Task instructions = Exactly the lines from the one containing "Expand the aircraft amenities details chevron" to the last line of the records, inclusive, are to be transcribed; include no others.

[Records from a dataset]
--- START ---
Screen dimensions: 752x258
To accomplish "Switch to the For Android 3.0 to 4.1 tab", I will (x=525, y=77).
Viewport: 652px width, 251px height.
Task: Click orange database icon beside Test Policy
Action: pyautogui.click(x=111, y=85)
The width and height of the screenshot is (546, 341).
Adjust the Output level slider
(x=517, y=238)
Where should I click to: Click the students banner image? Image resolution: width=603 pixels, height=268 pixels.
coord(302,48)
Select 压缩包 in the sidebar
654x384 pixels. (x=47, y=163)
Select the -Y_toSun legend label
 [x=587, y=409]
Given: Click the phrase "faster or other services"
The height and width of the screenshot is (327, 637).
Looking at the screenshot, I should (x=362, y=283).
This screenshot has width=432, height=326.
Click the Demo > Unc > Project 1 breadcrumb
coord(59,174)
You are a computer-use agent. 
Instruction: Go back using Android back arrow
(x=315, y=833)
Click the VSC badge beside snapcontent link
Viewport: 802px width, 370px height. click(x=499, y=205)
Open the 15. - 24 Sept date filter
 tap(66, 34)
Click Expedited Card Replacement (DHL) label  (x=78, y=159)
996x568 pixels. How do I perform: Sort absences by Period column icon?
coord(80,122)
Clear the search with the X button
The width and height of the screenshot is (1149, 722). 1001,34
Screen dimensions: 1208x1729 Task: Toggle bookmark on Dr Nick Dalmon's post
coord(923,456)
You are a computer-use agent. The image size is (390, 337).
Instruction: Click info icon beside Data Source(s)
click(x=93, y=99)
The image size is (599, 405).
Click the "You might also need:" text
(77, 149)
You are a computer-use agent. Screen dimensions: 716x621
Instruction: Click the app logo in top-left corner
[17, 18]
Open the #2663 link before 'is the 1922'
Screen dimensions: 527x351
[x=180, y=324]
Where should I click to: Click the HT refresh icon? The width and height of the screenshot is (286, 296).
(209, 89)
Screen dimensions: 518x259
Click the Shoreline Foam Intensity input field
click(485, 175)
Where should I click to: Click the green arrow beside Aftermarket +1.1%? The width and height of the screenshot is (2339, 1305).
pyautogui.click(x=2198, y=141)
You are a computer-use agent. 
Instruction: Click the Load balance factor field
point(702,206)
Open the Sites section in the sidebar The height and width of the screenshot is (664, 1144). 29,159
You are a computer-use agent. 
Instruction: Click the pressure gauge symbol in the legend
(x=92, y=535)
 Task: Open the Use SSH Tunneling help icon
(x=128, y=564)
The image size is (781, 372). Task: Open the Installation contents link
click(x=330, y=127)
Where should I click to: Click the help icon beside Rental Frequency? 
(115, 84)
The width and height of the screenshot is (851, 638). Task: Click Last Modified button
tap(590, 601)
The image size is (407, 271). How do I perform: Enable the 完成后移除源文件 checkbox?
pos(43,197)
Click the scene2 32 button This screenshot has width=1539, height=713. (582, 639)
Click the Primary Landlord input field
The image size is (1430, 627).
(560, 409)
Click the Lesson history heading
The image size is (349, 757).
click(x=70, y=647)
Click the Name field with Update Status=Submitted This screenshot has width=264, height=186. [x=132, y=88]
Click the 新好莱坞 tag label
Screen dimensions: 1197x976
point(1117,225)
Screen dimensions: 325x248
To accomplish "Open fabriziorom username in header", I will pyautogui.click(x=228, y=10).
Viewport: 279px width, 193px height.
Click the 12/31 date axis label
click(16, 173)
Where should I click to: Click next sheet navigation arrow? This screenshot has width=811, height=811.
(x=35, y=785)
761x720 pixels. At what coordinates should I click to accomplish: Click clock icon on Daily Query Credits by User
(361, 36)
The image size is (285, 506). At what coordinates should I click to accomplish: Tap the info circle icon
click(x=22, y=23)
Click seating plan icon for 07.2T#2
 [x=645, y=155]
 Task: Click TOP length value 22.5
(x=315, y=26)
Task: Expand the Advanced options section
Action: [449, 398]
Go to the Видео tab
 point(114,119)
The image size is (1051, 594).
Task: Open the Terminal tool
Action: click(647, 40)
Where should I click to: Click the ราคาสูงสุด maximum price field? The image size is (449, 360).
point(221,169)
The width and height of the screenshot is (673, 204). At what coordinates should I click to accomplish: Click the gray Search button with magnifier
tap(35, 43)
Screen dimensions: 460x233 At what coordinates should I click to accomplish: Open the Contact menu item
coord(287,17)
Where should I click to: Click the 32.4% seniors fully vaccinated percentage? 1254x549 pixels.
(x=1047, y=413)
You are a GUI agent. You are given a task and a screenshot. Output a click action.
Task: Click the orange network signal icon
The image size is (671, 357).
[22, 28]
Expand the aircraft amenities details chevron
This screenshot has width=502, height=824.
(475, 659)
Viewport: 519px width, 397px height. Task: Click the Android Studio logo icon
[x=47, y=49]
--- END ---
Exercise solution =
Expand the aircraft amenities details chevron
This screenshot has width=502, height=824.
(475, 659)
Viewport: 519px width, 397px height. Task: Click the Android Studio logo icon
[x=47, y=49]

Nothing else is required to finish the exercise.